:: SOURCE PASSAGE
More on Symbion pandora -
Symbion pandora is a jug-shaped microscopic aquatic animal that dwells on the mouth-parts of Norway lobsters. The animals are less than mm wide, with sac-like bodies, and three distinctly different forms in different parts of their three-stage life cycle.
They are so unlike any known animal that its discovery by Danish scientists in 1995[1] led to the creation of a new phylum. The phylum Cycliophora, from the Greek for ‘carrying a small wheel’, was named after the creature’s circular mouth.
::::
:: GIVEN DATA
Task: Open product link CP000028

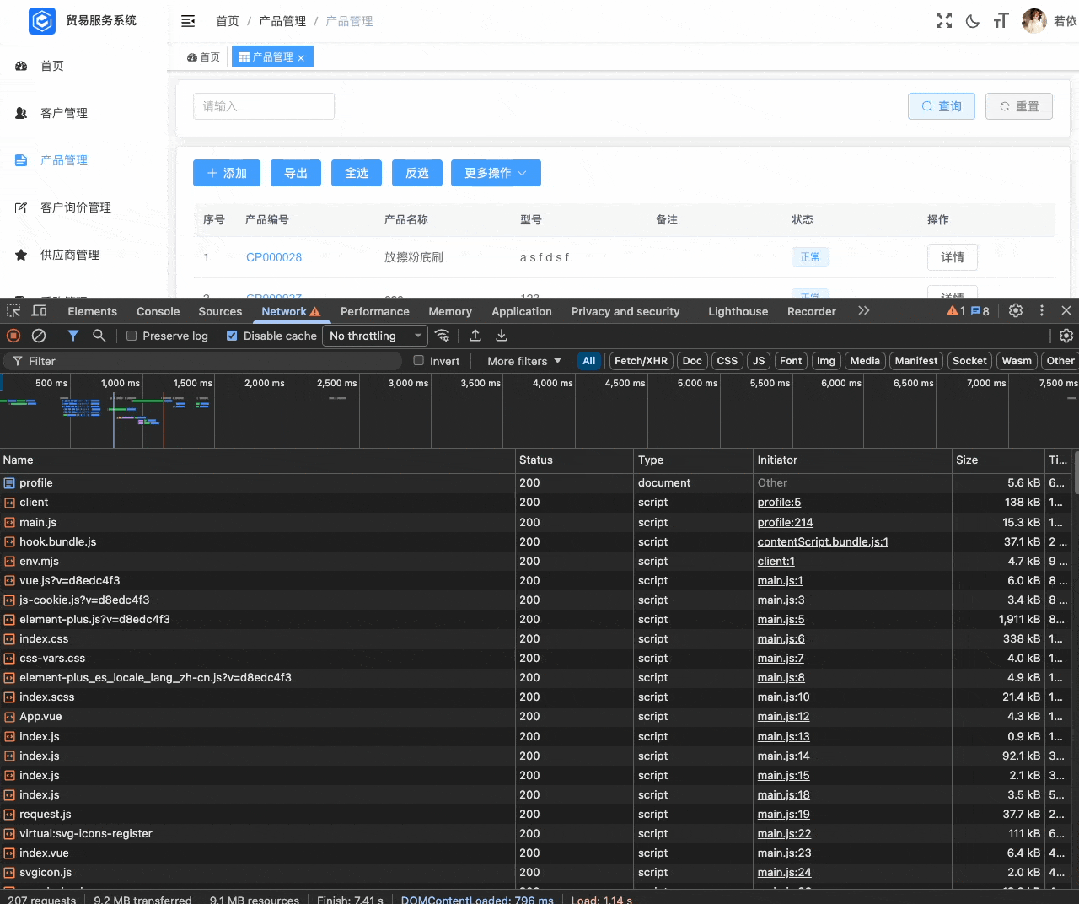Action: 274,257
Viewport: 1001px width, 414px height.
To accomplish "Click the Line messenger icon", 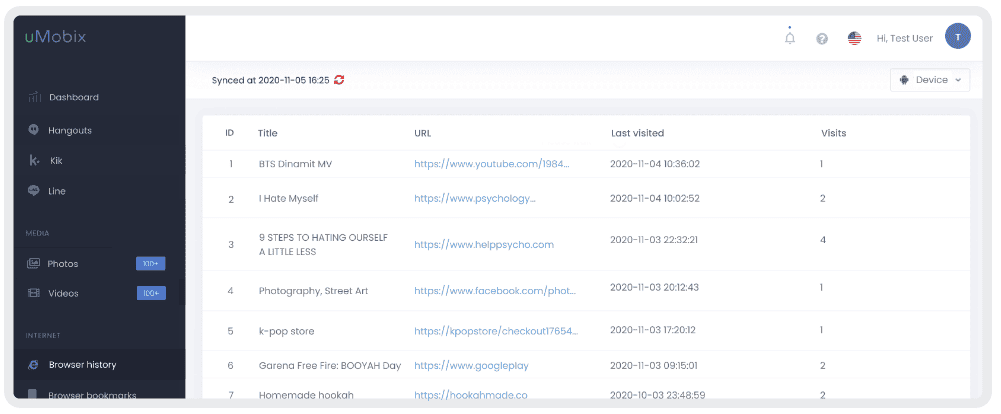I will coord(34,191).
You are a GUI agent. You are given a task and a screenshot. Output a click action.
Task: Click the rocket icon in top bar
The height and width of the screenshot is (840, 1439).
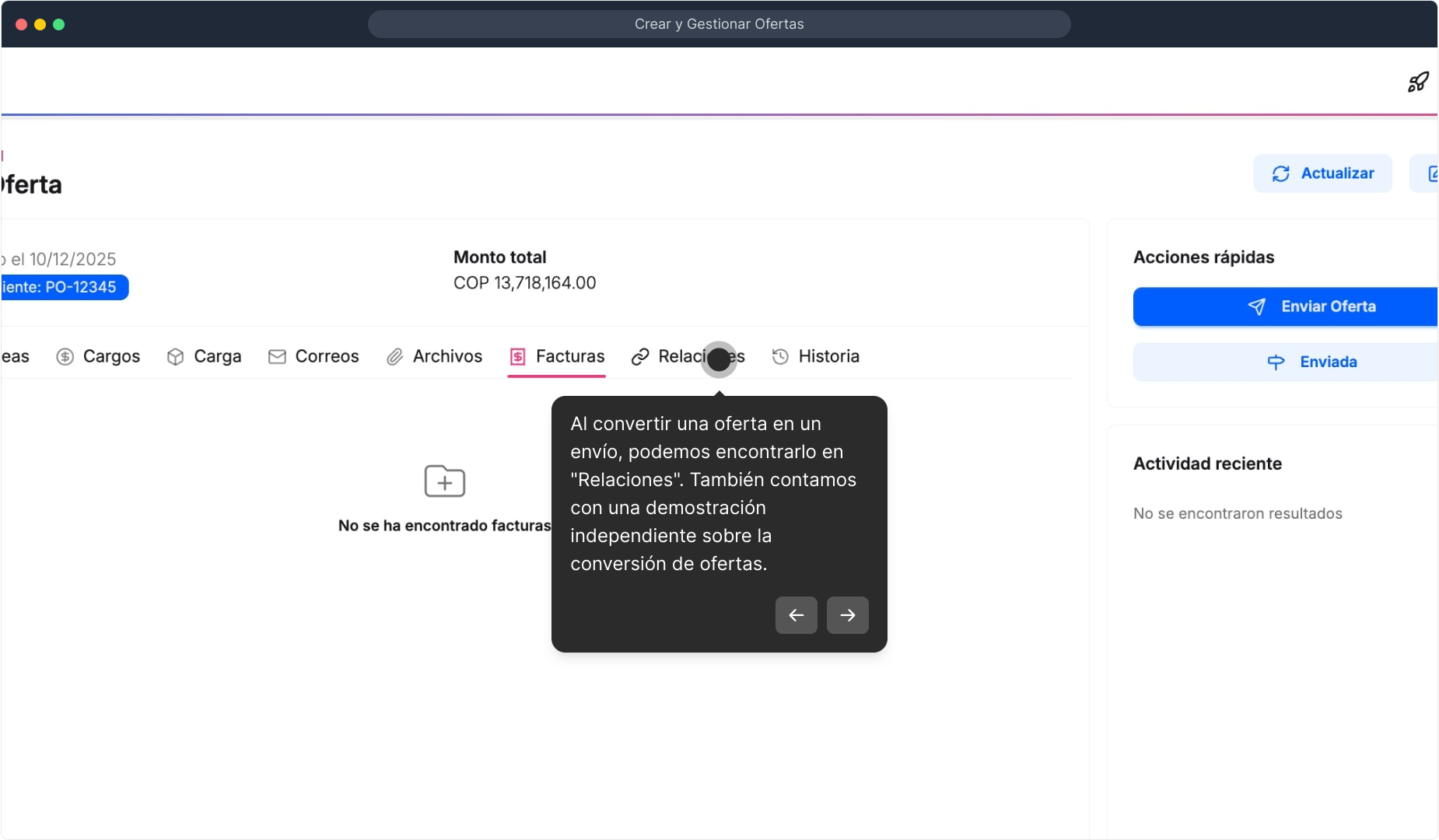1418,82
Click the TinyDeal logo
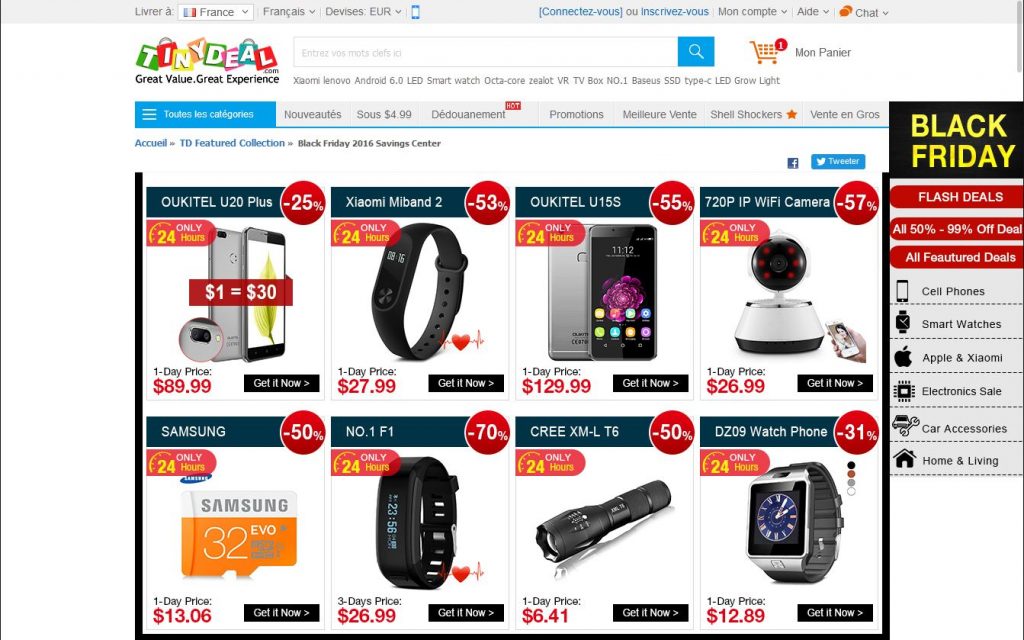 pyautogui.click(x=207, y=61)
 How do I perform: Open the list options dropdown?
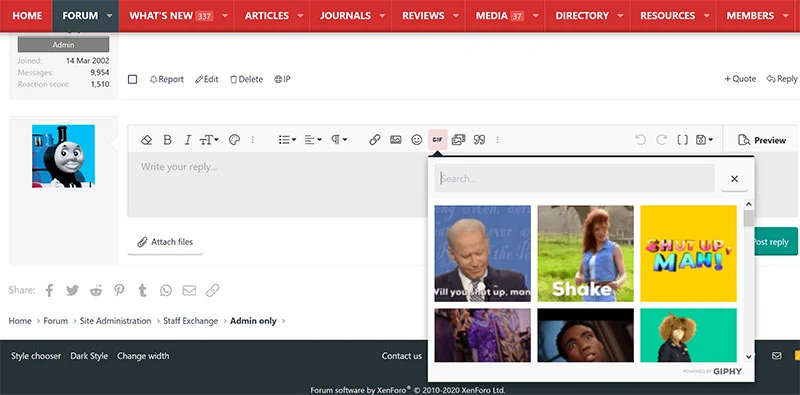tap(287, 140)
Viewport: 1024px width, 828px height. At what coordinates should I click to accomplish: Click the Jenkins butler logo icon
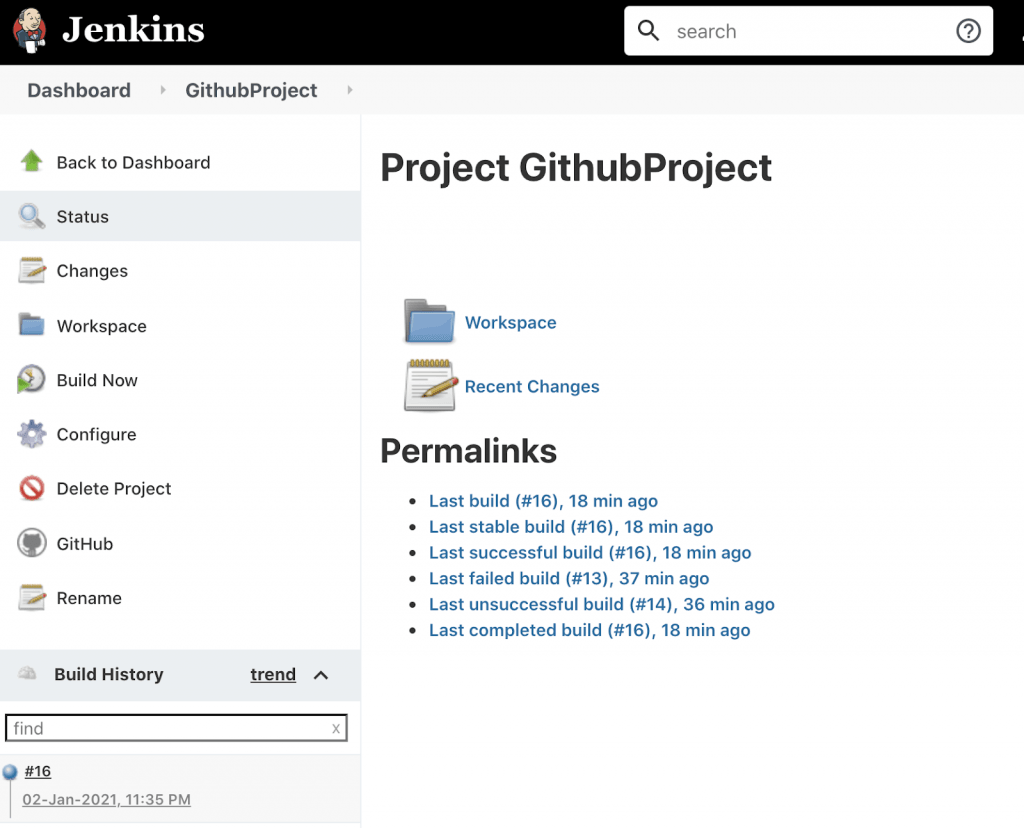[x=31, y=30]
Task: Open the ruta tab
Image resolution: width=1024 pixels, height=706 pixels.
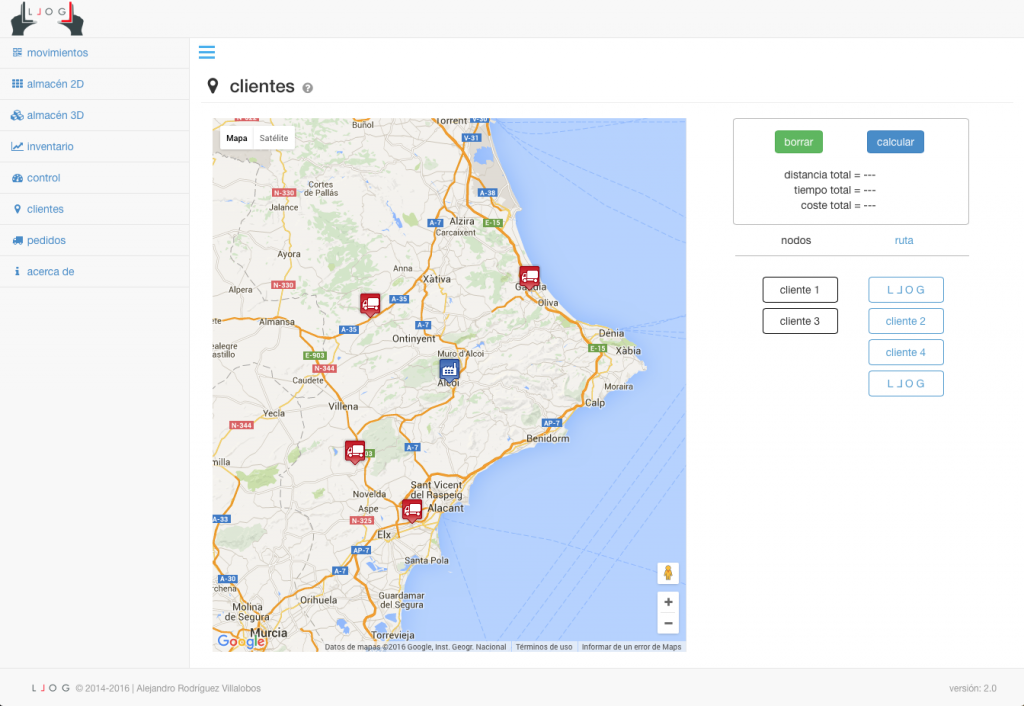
::::
# EXERCISE SET:
**A)** According to the passage on Symbion pandora, what name was given to the new phylum created after the animal's discovery?
**B)** Print part of the passage on Symbion pandora, beginning at the words "More on Symbion" and stopping after "three-stage life cycle.".
**C)** Write what comes next in the passage on Symbion pandora, starting after its final sentence.

# EXPECTED OUTPUTS:
**A)** Cycliophora

**B)**
More on Symbion pandora -
Symbion pandora is a jug-shaped microscopic aquatic animal that dwells on the mouth-parts of Norway lobsters. The animals are less than mm wide, with sac-like bodies, and three distinctly different forms in different parts of their three-stage life cycle.

**C)**
From their original Nature paper -
THE mouthparts of the Norway lobster Nephrops are colonized by an acoelomate metazoan, Symbion pandora gen. et sp. nov. Sessile stages continually produce inner buds replacing feeding structures. They also produce one of three motile stages: (1) larvae containing new feeding stages, (2) dwarf males, which settle on feeding stages, or (3) females, which settle onto lobster mouthparts, and eventually degenerate, giving rise to dispersive larvae. All motile stages are short-lived, and do not feed. The structure and function of the cilia suggest a phylogenetic position in Protostomia, while some aspects of inner budding and brooding of larvae are similar to those of Entoprocta and Ectoprocta. The dispersive larva possesses a mesodermal supporting chordoid structure, otherwise absent in protostomian larvae. We believe that all the above features of this previously undescribed species warrant the recognition of a new phylum with affinities to Ectoprocta and Entoprocta.